### Your objective
Render every line of the entries below as a JSON list of strings, one string per line, and omit blank lines.

※

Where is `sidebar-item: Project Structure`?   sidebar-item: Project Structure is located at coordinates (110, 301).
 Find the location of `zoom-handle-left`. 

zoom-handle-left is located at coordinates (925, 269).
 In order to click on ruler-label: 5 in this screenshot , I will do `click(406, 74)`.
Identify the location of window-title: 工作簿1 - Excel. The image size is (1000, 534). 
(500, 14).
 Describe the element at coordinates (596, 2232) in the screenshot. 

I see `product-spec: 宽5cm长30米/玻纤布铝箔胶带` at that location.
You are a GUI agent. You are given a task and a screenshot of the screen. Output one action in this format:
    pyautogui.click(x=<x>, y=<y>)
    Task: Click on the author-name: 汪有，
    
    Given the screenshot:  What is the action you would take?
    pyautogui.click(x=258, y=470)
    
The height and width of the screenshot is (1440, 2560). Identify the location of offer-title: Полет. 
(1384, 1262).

※

### Solution to the exercise
[
  "Where is `sidebar-item: Project Structure`?   sidebar-item: Project Structure is located at coordinates (110, 301).",
  " Find the location of `zoom-handle-left`. ",
  "zoom-handle-left is located at coordinates (925, 269).",
  " In order to click on ruler-label: 5 in this screenshot , I will do `click(406, 74)`.",
  "Identify the location of window-title: 工作簿1 - Excel. The image size is (1000, 534). ",
  "(500, 14).",
  " Describe the element at coordinates (596, 2232) in the screenshot. ",
  "I see `product-spec: 宽5cm长30米/玻纤布铝箔胶带` at that location.",
  "You are a GUI agent. You are given a task and a screenshot of the screen. Output one action in this format:",
  "    pyautogui.click(x=<x>, y=<y>)",
  "    Task: Click on the author-name: 汪有，",
  "    Given the screenshot:  What is the action you would take?",
  "    pyautogui.click(x=258, y=470)",
  "The height and width of the screenshot is (1440, 2560). Identify the location of offer-title: Полет. ",
  "(1384, 1262)."
]